Pour inaugurer la mise en service des blocs de béton à la citée de la démocratie, le général président Brice Clotaire Oligui Nguema a convié une dizaine de ses pairs africains. Si pour cette architecture en béton, Brice Clotaire Oligui Nguema en est à inviter des chefs d’ États et des activistes de la diaspora, c’est qu’il y a véritablement péril managérial au sommet de l’ État.
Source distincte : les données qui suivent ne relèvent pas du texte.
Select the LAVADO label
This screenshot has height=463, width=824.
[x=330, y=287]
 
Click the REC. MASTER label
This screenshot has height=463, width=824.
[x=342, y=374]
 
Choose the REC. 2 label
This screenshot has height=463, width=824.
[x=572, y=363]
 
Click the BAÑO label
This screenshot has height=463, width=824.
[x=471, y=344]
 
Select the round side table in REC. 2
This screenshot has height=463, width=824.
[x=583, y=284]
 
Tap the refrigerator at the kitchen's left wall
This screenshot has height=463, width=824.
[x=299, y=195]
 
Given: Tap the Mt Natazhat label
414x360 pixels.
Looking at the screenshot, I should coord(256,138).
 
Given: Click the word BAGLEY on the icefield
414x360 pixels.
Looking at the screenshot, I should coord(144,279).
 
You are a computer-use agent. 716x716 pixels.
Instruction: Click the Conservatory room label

D’ ici là qu’il invite des présidents pour l’ inauguration d’un tronçon routier, il n’ y a que l’ épaisseur d’ un poil, parce qu’on n’ est pas loin de là.
L’inauguration des palais des congrès ou des galas, relève d’un simple fait banal. Mobiliser des chefs d’ États pour une séance inaugurale sans enjeux, donne à réfléchir. Les activistes conviés au festin inaugural l’ ont si bien compris ci bien qu’ils ont simplement décliné l’invitation qui, à leurs yeux, avait tout d’ un traquenard. Inviter ces compatriotes connus pour leur discours extrême sur fond d’ insolence et de diffamation, c’est mal connaître ces Gabonais de la diaspora dont le discours s’est fortement radicalisé depuis que les hommes en armes ont pris le pouvoir.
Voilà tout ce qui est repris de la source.